W XVII wieku Andrzej Potocki, hetman polny koronny, rozbudował miasto Stanisławów i założył Akademię. Było to jak na owe czasy coś tak niezwykłego, że przejeżdżający przez Stanisławów w 1772 roku Fryzyjczyk Ulryk Werdum w diariuszu podróży zwrócił uwagę na „wysoką szkołę z pięciu profesorami”, jako na wielką osobliwość miasta. Potocki zarówno kolegiatę jezuicką jak i uczelnię wyposażył w majątek w postaci licznych włości, aby miały się z czego utrzymać.

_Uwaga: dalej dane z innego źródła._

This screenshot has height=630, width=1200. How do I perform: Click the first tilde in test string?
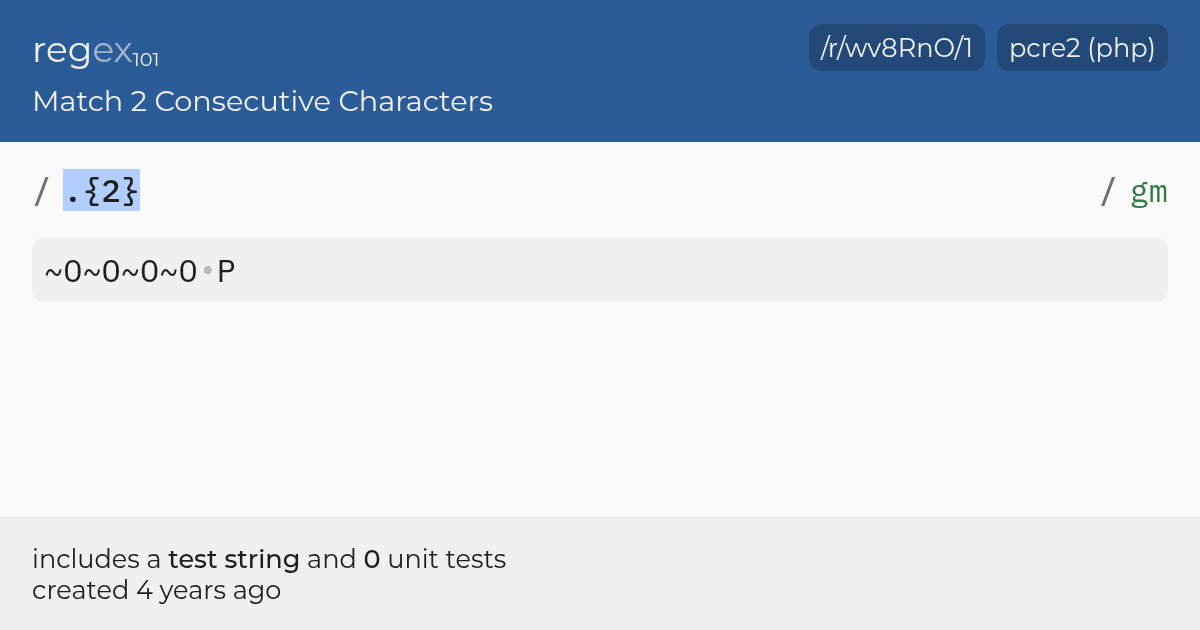(x=53, y=271)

W 1880 roku z Tarnowa do Stanisławowa przybył, w poszukiwaniu pracy, 18-letni Stanisław Chowaniec. Młody, zdolny drukarz założył własną drukarnię z nowoczesnym zakładem litograficznym. Wkrótce też został dyrektorem polskiego banku, któremu wybudował na siedzibę piękną, secesyjną kamienicę. Zmarł młodo zostawiając czterech synów. W 1924 roku w mieście II Rzeczypospolitej Polskiej (1918-1945) najstarszy syn Wacław został burmistrzem . Wacław powierzył drukarnię i cały majątek bratu Tadeuszowi a sam z pasją poświęcił się miastu. Chowaniec nie liczył się z własnymi, rodzinnymi interesami, za najważniejsze, bowiem uznał zbudowanie elektrowni miejskiej o dużej mocy. Bo bez energii nie byłoby postępu. Drugą kluczową inwestycją była modernizacja straży pożarnej. Powstały również nowe koszary, korty tenisowe, wybrukowano ulice i położono chodniki, ale również na przyłączonych peryferiach. Wybudowano, względnie zatroszczono się o dwadzieścia zakładów opieki społecznej, w tym żłobek dla sierot. Miasto wydatnie wsparło oświatę i kulturę, o czym świadczyło 14 szkół powszechnych, 8 prywatnych lub państwowych gimnazjów, 4 seminaria nauczycielskie i 3 teatry-wszystko aż w czterech różnych językach, polskim, rusińskim, żydowskim i jedna niemiecka.

CAŁY TEKST TUTAJ -> KLIK.

Aby dodać komentarz, rozwiąż poniższe działanie. Ilość kropek odpowiada liczbie. (wymagane)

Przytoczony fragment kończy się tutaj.